Sound matters. Creating a good acoustic environment makes a real difference to your customers, and makes your staff happy too. Roughly half of our customers are new retail businesses, and we’re often asked if we can help with picking a good audio system. We’ve put together some tips on finding a good low-budget sound system for your retail business.
The more speakers the merrier
Most consumer hi-fi systems are designed to focus sound optimally in one part of the room. That’s great for home listening, but in your retail business you will have customers wandering around the front of your store. We have all been in places where we have been deafened by being right next to a loudspeaker. The way to combat this is to have multiple speakers (a minimum of four) to improve sound distribution, and enabling you to reduce the overall volume of each speaker.
Distributed audio systems are very expensive
You will undoubtedly achieve the best results by hiring a professional consultant to design a system specific to the shape of your space and the nature of your sonic environment.
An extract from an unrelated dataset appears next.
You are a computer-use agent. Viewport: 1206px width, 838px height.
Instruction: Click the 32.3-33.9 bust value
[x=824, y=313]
However most retailers are on a very tight budget when doing their fit-out, and simply don’t have the budget to spend on a custom solution (distributed audio amplifiers alone cost thousands).
It is worth spending a small amount of money on your audio system
Unfortunately, the high cost of retail audio systems, in particular those focused on restaurants and cafes, means that many owners just opt for a simple stereo system with two speakers, or an iPod dock. Most of the time the results aren’t good - customers beside the stereo are deafened, those at the other side of the room can’t hear a thing, and often the end result is worse than having no music at all.
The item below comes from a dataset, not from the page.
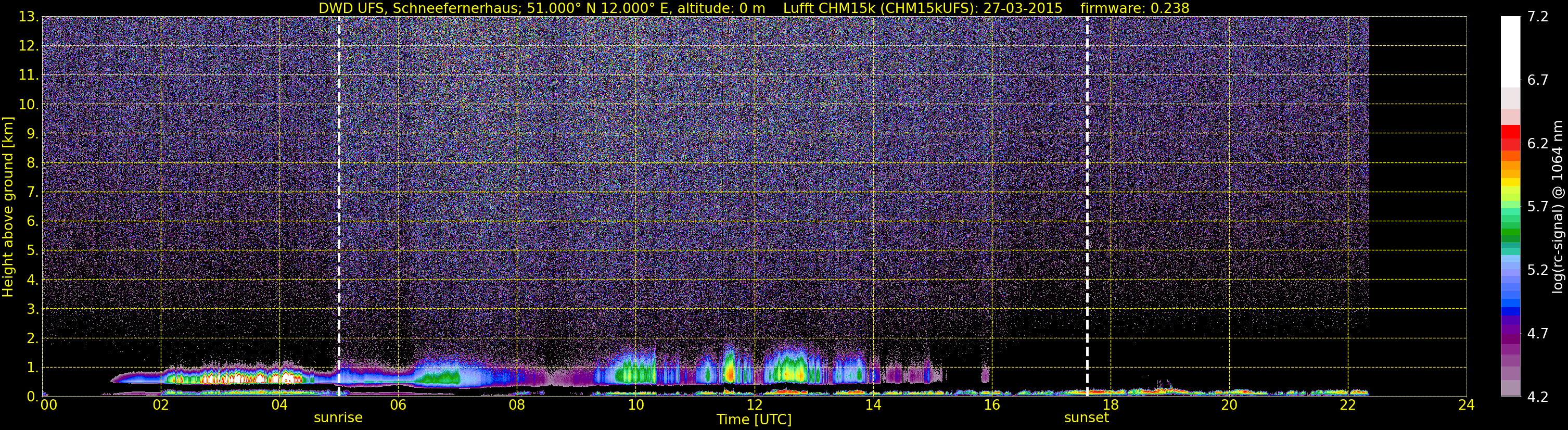1568x430 pixels.
Task: Click the 7.2 value on the colorbar scale
Action: [1538, 17]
The solution - daisy chaining budget hi-fi grade amplifiers
One solution that we’ve seen work really well for our customers, in particular cafés which need a good acoustic environment to counteract the noise of the espresso machine, is to buy two or three hi-fi amplifiers and daisy chain them together. This critically allows you to control the volume of each speaker pair separately, allowing you to fine-tune your audio environment. What you need is a stereo amplifier which has a “Rec Out” facility, a line-level output that you can use to hook up to the input of a second amp.
Specific system suggestion
Richer Sounds are a hi-fi chain based in the UK (that also ship to Ireland via their Belfast store). They focus on budget consumer hi-fi, so for people on a very tight budget, they’re a good choice. Here’s a list of components that you would need for a very low-budget system that would sound significantly better than a two-speaker solution:
- 2 x Cambridge Audio Topaz AM1 amplifiers (UK £80 each Richer Sounds link) (IE €120 each Richer Sounds link)
- 2 x JBL Control 1 speaker pairs (UK £70 a pair Richer Sounds link) (IE €110 a pair Richer Sounds link)
- 1 x Cambridge Audio AUD100 1 metre interconnect (for connecting the amplifiers together) (UK £10 Richer Sounds link) (IE €14 Richer Sounds link)
- 1 x Cambridge Audio AUD100 3.5mm to phono interconnect (for connecting your audio source to the first amplifier) (UK £10 Richer Sounds link) (IE €14 Richer Sounds link)
- 50m of Cambridge Audio Symphony 100 speaker cable (obviously you will need to measure the length you need yourself) (UK £50 Richer Sounds link) (IE €65 Richer Sounds link)
Total cost for this four-speaker system is £370 or €553 - easily a tenth of what an equivalent distributed audio system would cost.
The best way to use your iPad as a music source
One of the great things about using an iPad as a point of sale system is that you can use the iPad as a music source as well. Any music app will work happily in the background while Reg is running. A common mistake is to connect the headphone socket of your iPad to your amplifier. This will not work well as the headphone output of your iPad is amplified to drive headphones, whereas the input of your amplifier is expecting a line-level signal, which is lower. Connecting the headphone output to your amplifier will result in sound that has been amplified twice, which will cause the quality to suffer.
The easiest way of getting a line-level audio signal from your iPad is to use an Apple product called an AirPort Express. This small white wireless router incorporates a line-level audio output which you can connect to your amplifier. You can send audio from your iPad wirelessly to the AirPort Express using a feature called AirPlay (as simple as swiping from the bottom of your iPad screen and choosing your AirPort Express as the audio output). This has the added advantage of keeping wires away from your counter.